Local NCE reduces the problem of learning $p_\theta(x \mid c)$ to learning a binary classifier $p(d \mid x, c)$, where $d$ tells us whether data point $c$ is “real”, i.e. sampled from $p(x \mid c)$, rather than “noise”, sampled from some noise distribution $q(x)$. Technically, $d$ is an indicator variable where $[d=0]$ implies that $x \sim q(x)$.

In Local NCE, we sample $k$ real samples (or negative samples) from $q(x)$ and assign them the label $D=0$. We sample one true data point (or positive sample) from $p(x \mid c)$. We can write the conditional probability of $d$ having observed $x$ and $c$:

\[\begin{align*} p(D = 0 \mid x, c) &= \dfrac{k \cdot q(x)}{p(x \mid c) + k \cdot q(x)} \\ p(D = 1 \mid x, c) &= \dfrac{p(x \mid c)}{p(x \mid c) + k \cdot q(x)} \end{align*}\]

Now we want to write these probabilities in terms of the scoring function $f_\theta$. Local NCE typically makes a key assumption that we can assume $Z_\theta(c) \approx 1$; this assumption is called self-normalization and tends to work well in practice, since neural networks are expressive enough to learn self-normalized scoring functions.

Self-normalization implies that $p(x \mid c) = f_\theta (x, c)$. With this assumption, we can rewrite the conditional likelihood in terms of $f_\theta$:

\[\begin{align*} p(D = 0 \mid x, c) &= \dfrac{k \cdot q(x)}{f_\theta(x,c) + k \cdot q(x)} \\ p(D = 1 \mid x, c) &= \dfrac{f_\theta(x,c)}{f_\theta(x,c) + k \cdot q(x)} \end{align*}\]

This is a typical binary classification problem: learn a $\theta$ that maximizes the conditional log-likelihood of $p(D \mid x, c)$. So we can write the loss as the binary classification error:

\[\begin{equation} \mathcal{L}_{\text{LocalNCE}} = \sum_{(x, c) \in D} \left[ \\ \log p(D = 1 \mid x, c) \\ + k \mathbb{E}_{x' \sim q} \log p(D = 0 \mid x', c) \right] \end{equation}\]

This loss $\mathcal{L}_{\text{LocalNCE}}$ isn’t actually useful yet because it still requires computing an expectation over $q(x)$, which would still loop over all possible classes for $x$! So, finally, we approximate the inner expectation Monte-Carlo sampling, using $k$ samples from $q(x)$:

\[\begin{equation*} \mathcal{L}_{\text{LocalNCE,MC}} = \sum_{(x, c) \in D} \left( \log p(D = 1 \mid x, c) + \sum_{i=1, x' \sim q}^{k} \log p(D = 0 \mid x', c) \right) \end{equation*}\]

The original NCE paper [5] shows how, as $k \rightarrow \infty$, the gradient of $\mathcal{L}$ is only zero once $f_\theta(x, c) = p(x \mid c)$. See the appendix for more detail.

So the main idea is that we can optimize $p(D \mid x, c)$ instead of $p(x \mid c)$, and the self-normalized scoring function we learn $f_\theta (x \mid c)$ will approximate $p_\theta(x \mid c)$.

Application: Negative sampling

NCE gives us a way to learn $f(x, c) \approx p(x \mid c)$ without computing the partition function, which can be expensive or even intractable.
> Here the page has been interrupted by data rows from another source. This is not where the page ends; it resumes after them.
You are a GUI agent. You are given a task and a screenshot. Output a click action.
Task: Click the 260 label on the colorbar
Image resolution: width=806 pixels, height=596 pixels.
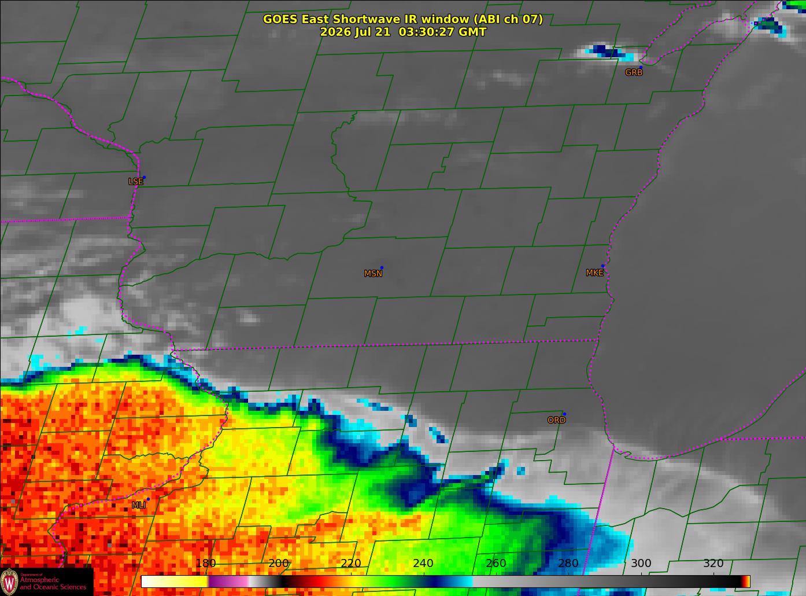click(x=496, y=564)
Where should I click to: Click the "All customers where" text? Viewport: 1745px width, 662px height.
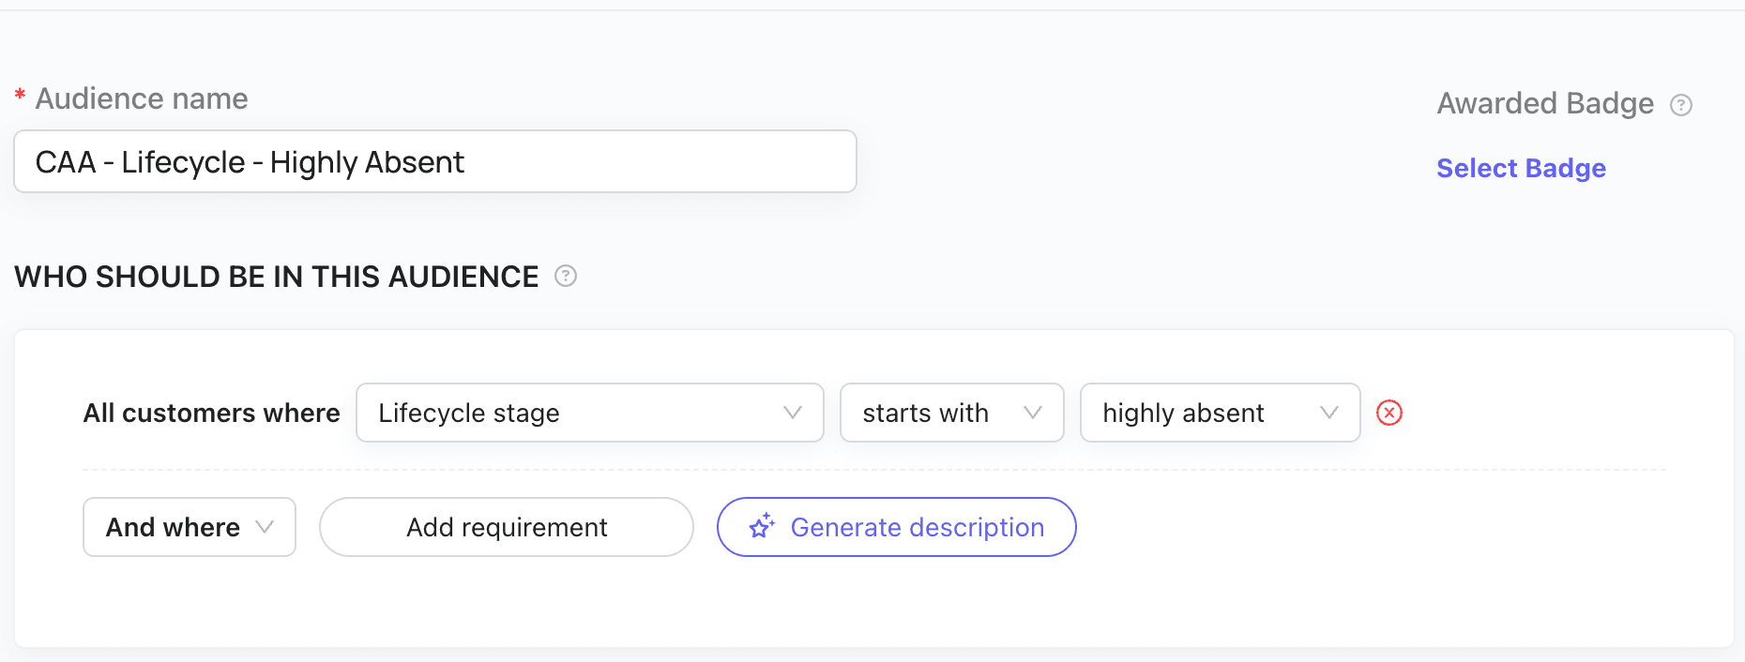coord(211,413)
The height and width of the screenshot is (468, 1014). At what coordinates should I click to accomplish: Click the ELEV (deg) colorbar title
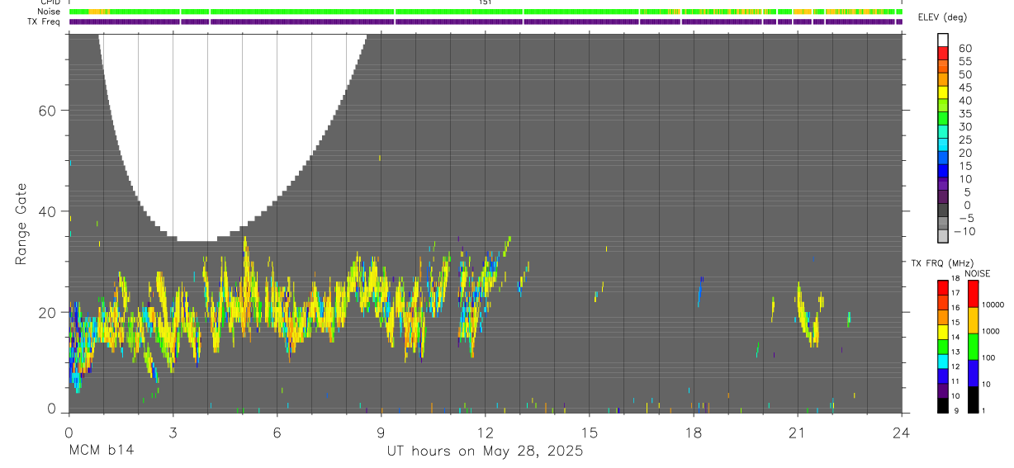point(945,18)
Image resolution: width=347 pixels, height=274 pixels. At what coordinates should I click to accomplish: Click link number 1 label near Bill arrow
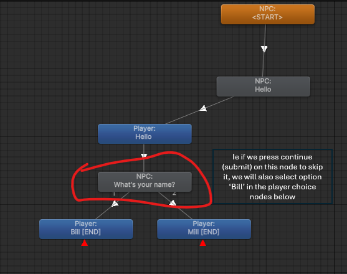coord(114,194)
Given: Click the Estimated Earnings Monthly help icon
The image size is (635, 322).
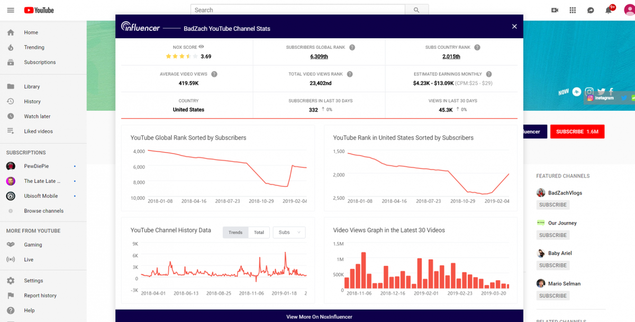Looking at the screenshot, I should click(488, 74).
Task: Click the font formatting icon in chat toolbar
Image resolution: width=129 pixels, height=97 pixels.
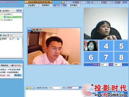Action: click(34, 88)
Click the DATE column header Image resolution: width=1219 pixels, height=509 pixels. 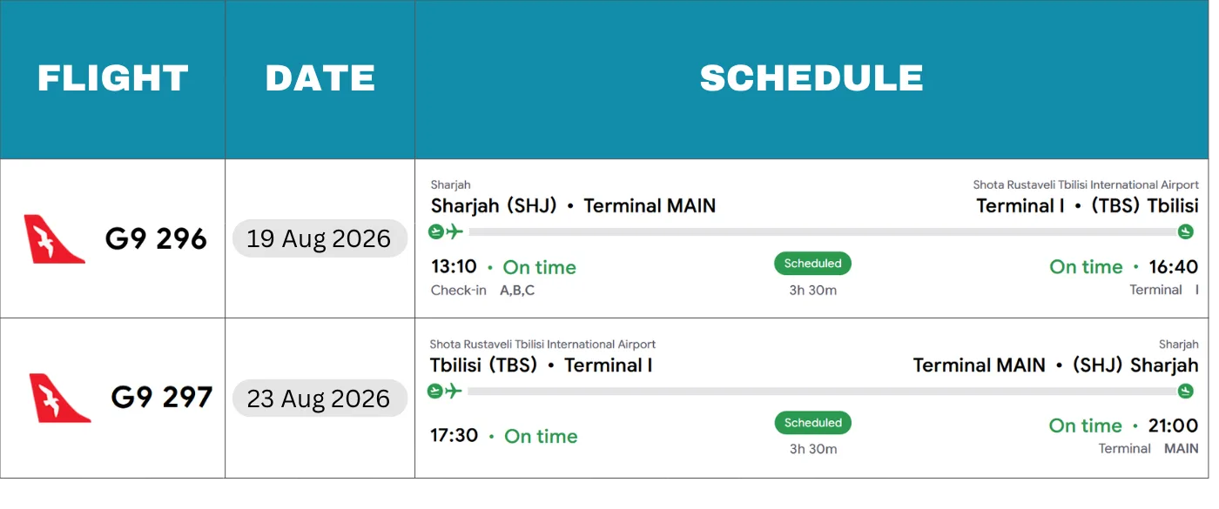point(320,79)
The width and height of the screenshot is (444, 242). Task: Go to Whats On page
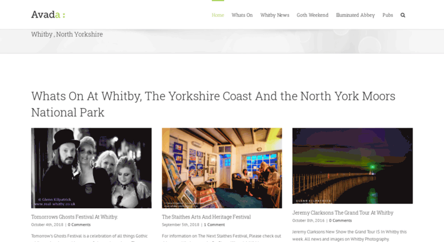[x=242, y=15]
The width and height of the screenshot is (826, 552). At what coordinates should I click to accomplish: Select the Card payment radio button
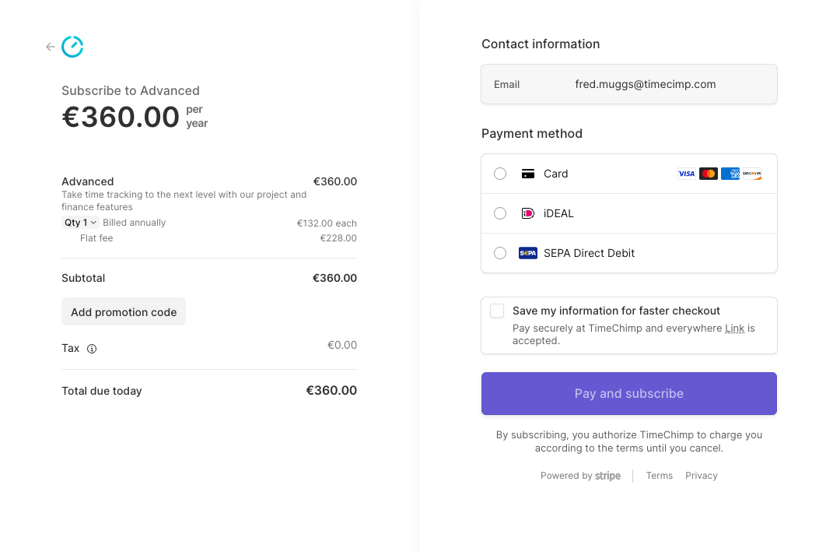pyautogui.click(x=500, y=174)
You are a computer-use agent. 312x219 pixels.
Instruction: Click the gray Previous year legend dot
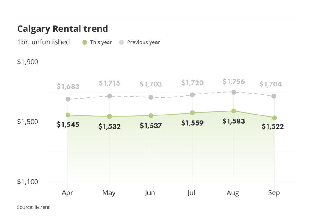(x=122, y=42)
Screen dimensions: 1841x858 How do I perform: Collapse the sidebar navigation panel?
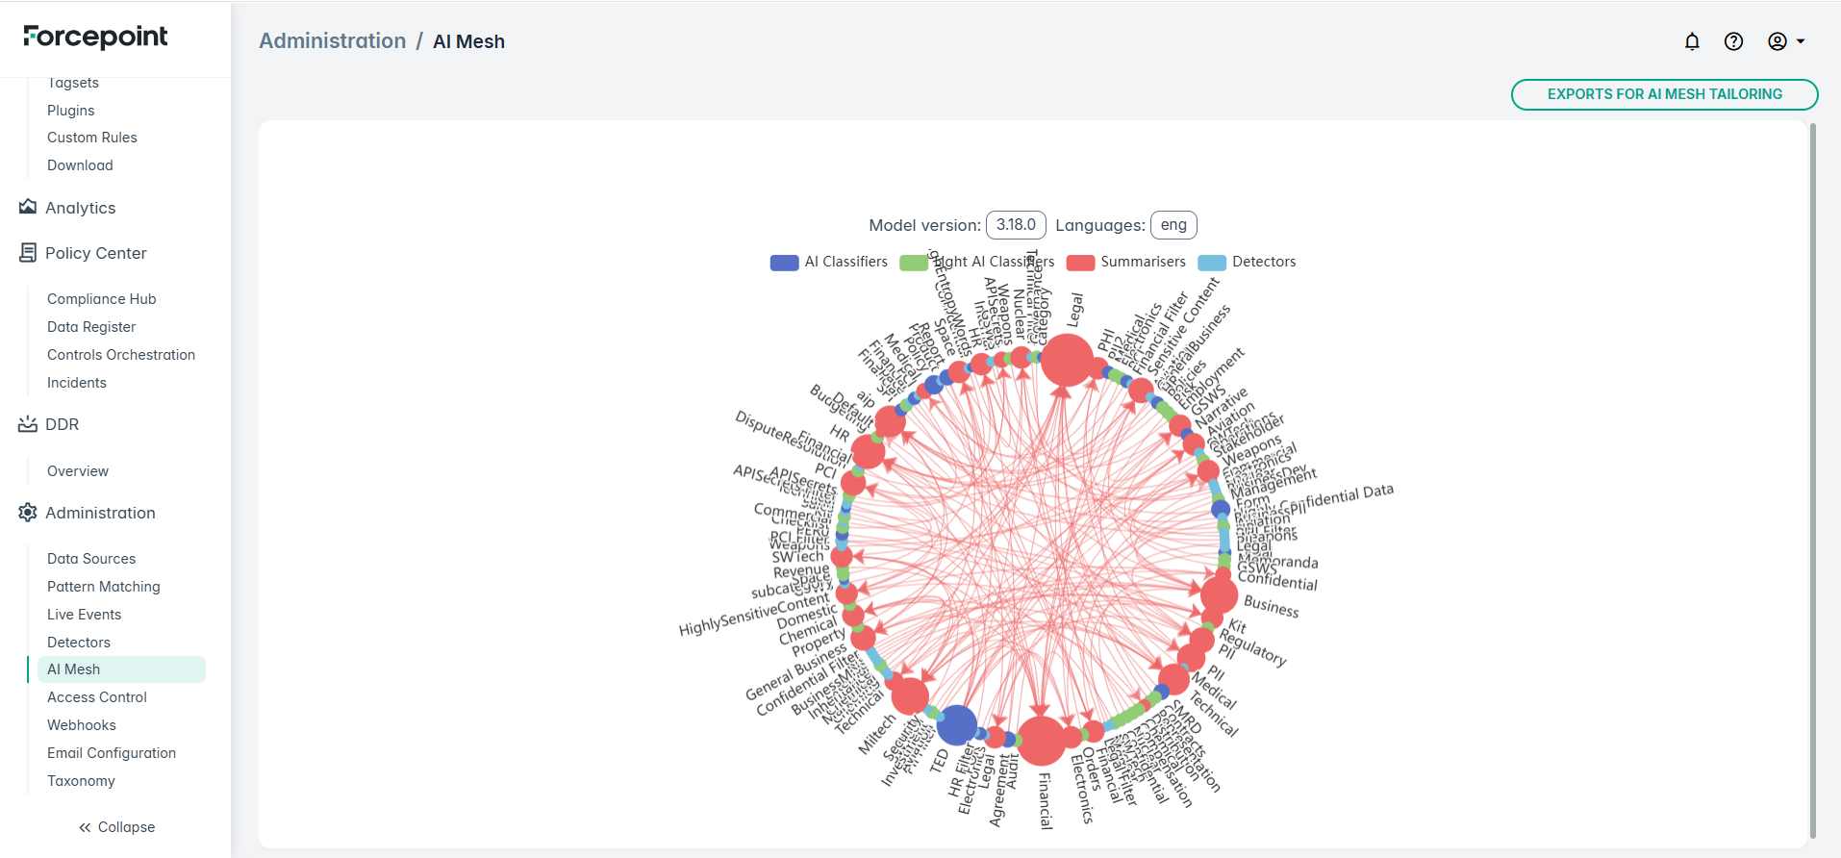(116, 827)
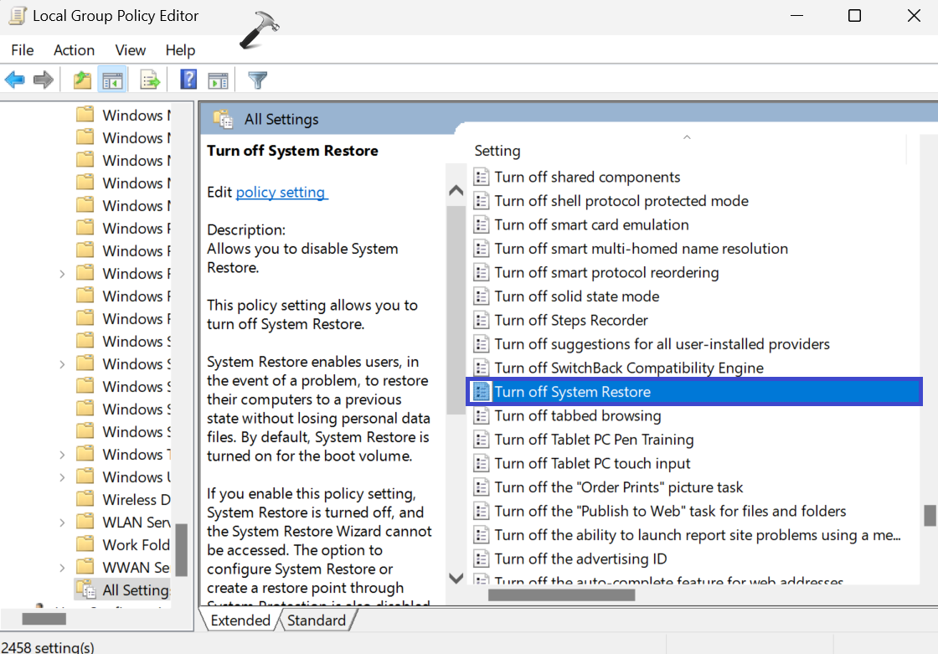
Task: Click the Back arrow toolbar icon
Action: coord(15,80)
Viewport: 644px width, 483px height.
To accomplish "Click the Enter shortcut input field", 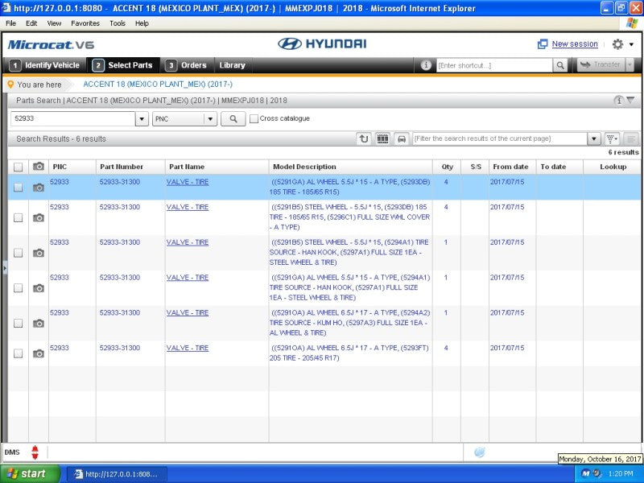I will 493,65.
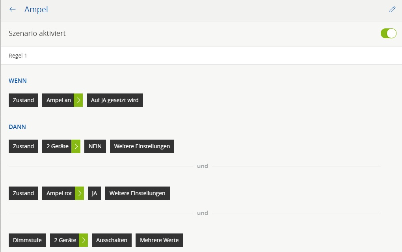This screenshot has width=402, height=252.
Task: Click the Ampel page title
Action: (x=36, y=9)
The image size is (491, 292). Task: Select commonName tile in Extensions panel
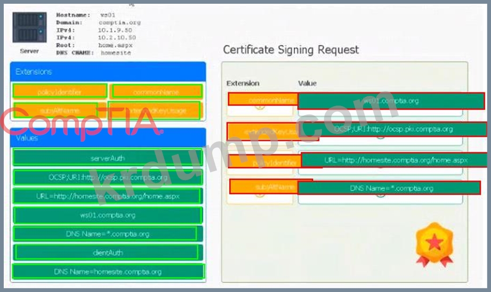pos(156,92)
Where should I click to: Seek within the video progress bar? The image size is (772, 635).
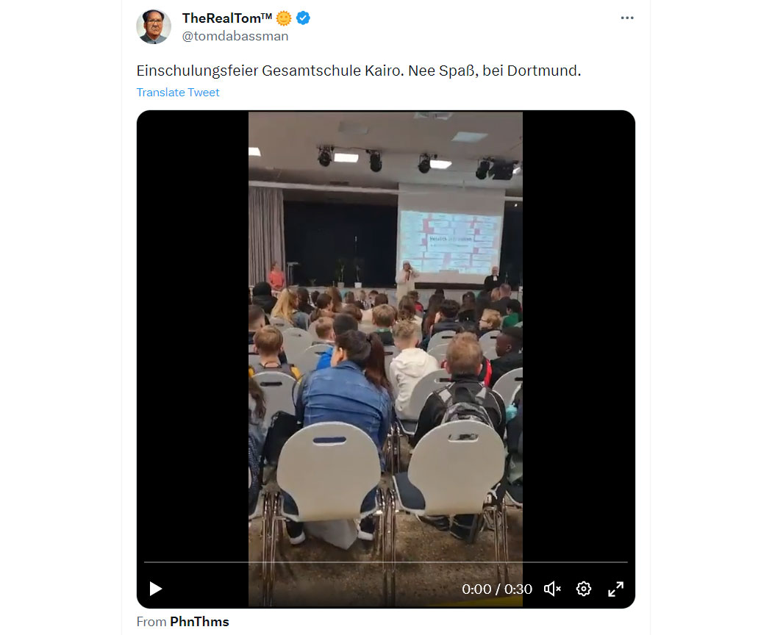(385, 562)
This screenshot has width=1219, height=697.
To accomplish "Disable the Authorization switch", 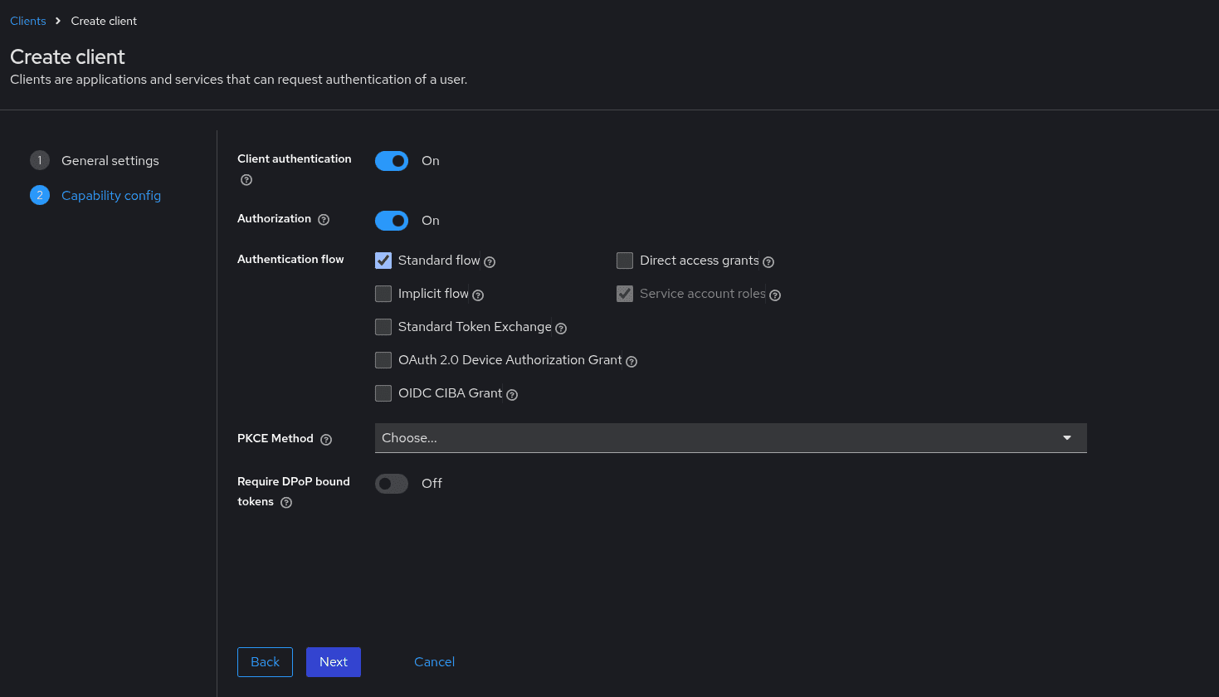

But it still requires some engineering; in particular, we have to choose $k$, the number of noise examples, and $q(x)$, the noise distribution.

Let’s choose some reasonable defaults for these parameters in the case of language modeling. We might choose $k=|V|$, so the probability of choosing a real point (as opposed to noise) is roughly $\frac{1}{|V|}$. And (without any prior knowledge of language) it seems reasonable to set $q(x)$ to a uniform distribution over the vocabulary, i.e. $q(x) = \frac{1}{|V|}$.

Given these choices for $k$ and $q$, we can simplify the NCE objective:

\[\begin{equation*} p(D = 0 \mid x, c) = \dfrac{ |V \mid \cdot \frac{1}{|V|} }{f_\theta(x,c) + |V \mid \cdot \frac{1}{|V|}} = \dfrac{1}{f_\theta(x,c) + 1} \end{equation*}\] \[\begin{equation*} p(D = 1 \mid x, c) = \dfrac{f_\theta(x,c) }{f_\theta(x,c) + |V \mid \cdot \frac{1}{|V|}} = \dfrac{f_\theta(x,c) }{f_\theta(x,c) + 1} \end{equation*}\]

Although these are the equations for the loss in negative sampling, the actual sampling process uses a different $q(x)$, so negative sampling isn't truly using NCE. Consequently, negative sampling isn't modeling $p(x \mid c)$ either, but a different quantity related to $p(x, c)$. See [4].

This variation of NCE with $k = |V|$ and $q(x) = \frac{1}{|V|}$ is used in negative sampling [9,4], the method underlying the popular word2vec algorithm.

Approximating Z

Another way to learn $p(x \mid c)$ is to directly approximate it via sampling. When deriving NCE, we noted that:

\[\begin{equation*} p_\theta(x \mid c) = \dfrac{f_\theta(x, c)}{Z_\theta(c)} \end{equation*}\]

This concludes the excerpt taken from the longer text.